There will be no Jordan in the millennium, and it will not be necessary to get across then, because Christ will be here. The great thing now is to get across to the place where Christ is now. Would you like to go? Well you are across, though you have not found it out. Christ would not have it otherwise than that we should be with Him where He is. It would not be enough for Him, that we should only be clear in the sight of God, and rejoicing in the victory. No, He would have us in the place where He is. But you could not get into the place unless death had come in.
Death has come in; in Jordan we die with Him; it is not there He for us. Thank God, He has died for us, and done the work perfectly to the satisfaction of the heart of God forever. He has never any question about me, never. He never sees me in the flesh again. Alas, I may go back to it I But, as one has said, " Woe betide me if I do," because God must judge the root of it in me, and that is the trouble a believer has now-not to be forgiven merely what he has -done, but that the root may be judged. Peter was forgiven for a long time before the root was judged; and that is restoration. " Then will I sprinkle clean water upon you and ye shall be clean." Not forgiven only, but cleansed. The root must be judged. But, you say, it may spring again. Yes, but the least likely bit to grow is the one you dread.

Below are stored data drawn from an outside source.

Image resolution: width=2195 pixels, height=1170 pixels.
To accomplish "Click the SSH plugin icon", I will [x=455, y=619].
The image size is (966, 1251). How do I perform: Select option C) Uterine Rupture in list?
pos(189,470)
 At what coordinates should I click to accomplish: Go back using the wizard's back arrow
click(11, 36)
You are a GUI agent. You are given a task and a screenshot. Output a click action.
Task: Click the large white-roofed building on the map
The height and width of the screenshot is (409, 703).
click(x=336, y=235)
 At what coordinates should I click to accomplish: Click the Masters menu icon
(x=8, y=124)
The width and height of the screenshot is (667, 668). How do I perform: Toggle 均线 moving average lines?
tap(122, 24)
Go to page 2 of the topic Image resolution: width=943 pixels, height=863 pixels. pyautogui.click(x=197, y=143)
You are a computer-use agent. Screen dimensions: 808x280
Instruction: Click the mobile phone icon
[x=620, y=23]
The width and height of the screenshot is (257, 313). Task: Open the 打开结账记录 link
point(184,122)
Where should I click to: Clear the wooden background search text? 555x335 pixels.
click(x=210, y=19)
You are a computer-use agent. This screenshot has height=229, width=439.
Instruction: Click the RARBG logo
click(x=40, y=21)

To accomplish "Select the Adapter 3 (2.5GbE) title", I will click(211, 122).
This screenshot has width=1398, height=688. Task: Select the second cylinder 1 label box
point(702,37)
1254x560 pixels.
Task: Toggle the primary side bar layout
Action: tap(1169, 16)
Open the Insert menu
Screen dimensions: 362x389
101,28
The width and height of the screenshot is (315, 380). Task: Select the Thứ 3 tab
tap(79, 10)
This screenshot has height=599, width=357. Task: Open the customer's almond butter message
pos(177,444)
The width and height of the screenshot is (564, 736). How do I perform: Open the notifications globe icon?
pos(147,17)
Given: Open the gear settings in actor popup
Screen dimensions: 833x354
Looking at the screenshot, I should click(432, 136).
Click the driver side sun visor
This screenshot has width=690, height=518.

There is another thing in Ex. 3:8: God says, " I am come down to deliver them out of the hand of the Egyptians, and to bring them up out of that land unto a good land and a large, unto a land flowing with milk and honey." That was the purpose of God concerning His people, and that Christ has accomplished. Have you a doubt about it? It is accomplished., He has done it perfectly. Some one may say, I never knew it. And why? Because you never cared for it. But do you think God does not care whether you have it or not? It is the deep delight of His heart that you should enjoy it. Caleb could say, If the Lord delights in us He will bring us in.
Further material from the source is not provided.